Please use this identifier to cite or link to this item: http://20.193.157.4:9595/xmlui/handle/123456789/2146
Title: A Comparative Study Of Intrathecal Bupivacaine And Bupivacaine With Midazolam In Lower Abdominal And Lower Limb Surgeries
Authors: Abhishek, M Patil
Keywords: Intrathecal, midazolam, bupivacaine, visual analogue score, quality ofanalgesia, post operative analgesia.
Issue Date: 2017
Publisher: BLDE (Deemed to be University)

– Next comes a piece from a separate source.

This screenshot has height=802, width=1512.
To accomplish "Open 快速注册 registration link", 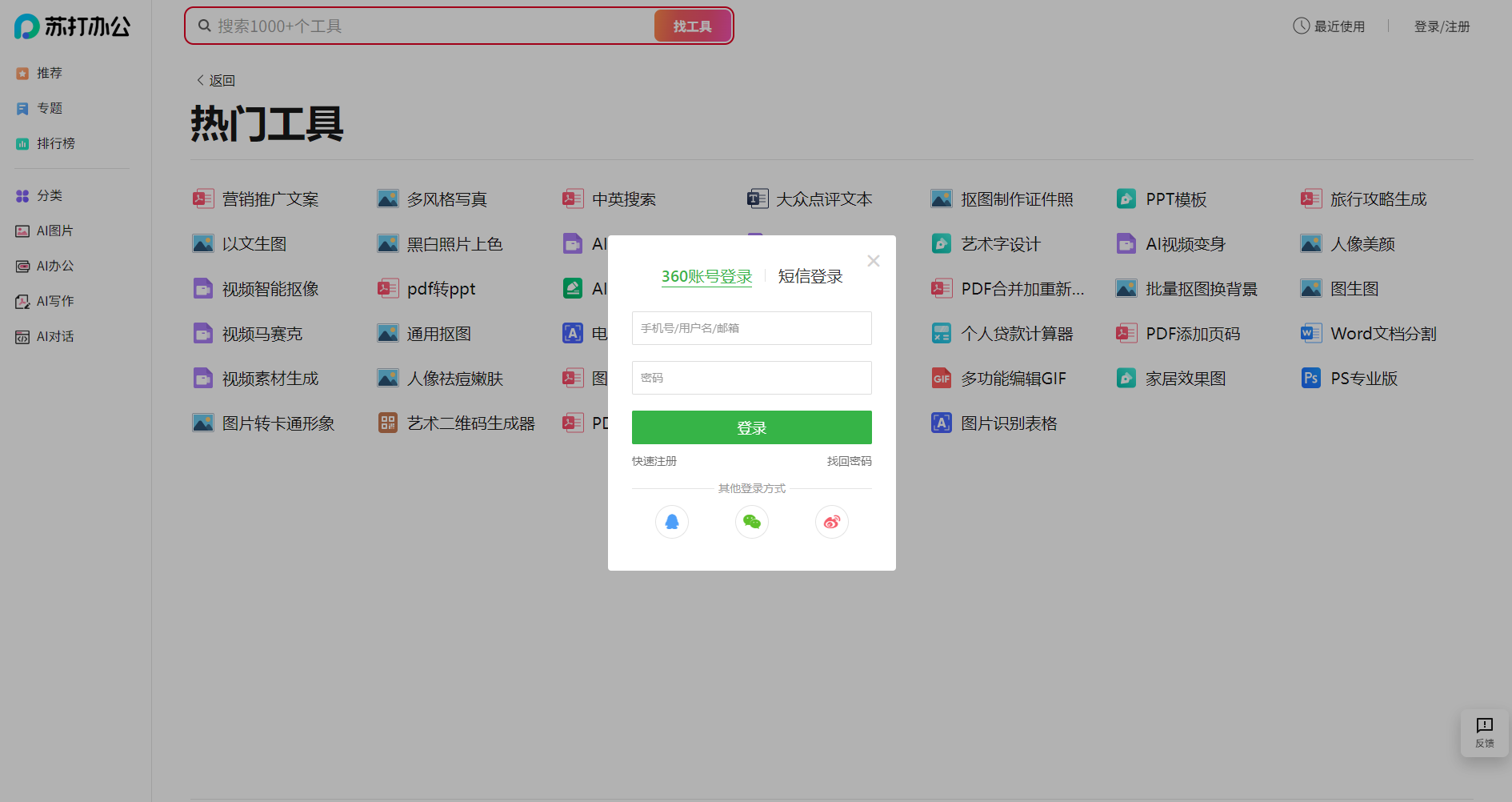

Abstract: Background & Objectives : Subarachnoid blockade is the common form of centrineuraxial blockade performed for lower abdominal and lower limb surgeries. In order to maximize quality and duration of anaesthesia and post operative analgesia, a number of adjuvants have been added to spinal local anaesthetics. Intrathecal midazolam abolishes pain of somatic origin, produces selective sensory block, and depresses somatosympathetic reflexes without any neurotoxicity and other complications. It potentiates the blocking actions of local anaesthetics. The present study was conducted to compare the differences of action and complications of intrathecal hyperbaric Bupivacaine 0.5% (group B) and intrathecal hyperbaric Bupivacaine 0.5% and Midazolam 1mg in lower abdominal and lower limb surgeries. Materials and Methods : 100 patients belonging to ASA grade – I and grade-II of both the sexes (each group 50 patients n=50) were randomly selected for the study. The time of onset of sensory and motor block, hemodynamic status, time for two dermatomal segments regression of sensory level and regression of sensory level to L2 dermatome, time of first request of analgesics, visual analogue score and adverse effects were compared in both the groups. Results : The time of onset of sensory and motor block was significantly longer in group-BM than group-B (P<0.001) Hemodynamic changes did not differ in patient of either group (P>0.05). The time for two dermatomal segments regression of sensory level (group –B 87.50±4.4 minutes and group –II 122.00± 3.6 minutes) and regression xii of sensory level to L2 dermatome (Group-B 87.2±3.4 minutes and group-BM 122.6±3.6 minutes) were statistically longer in group BM (P<0.001). The time of first request of analgesics by the patient in group-B was 139.6±8.7 minutes and in group BM was 263.8±35.8 minutes which was statistically significant (P<0.001). The VAS scores were significantly less in group-BM at 3 hours (p<0.001), 6 hours (P<0.001) and 12 hours (P<0.001) compared to group-B. The side effects were minimal in both the groups. Conclusion : From the present study it can be concluded that addition of intrathecal midazolam with bupivacaine significantly improves the quality of anaesthesia, duration of analgesia without prolonging the recovery from the anaesthesia.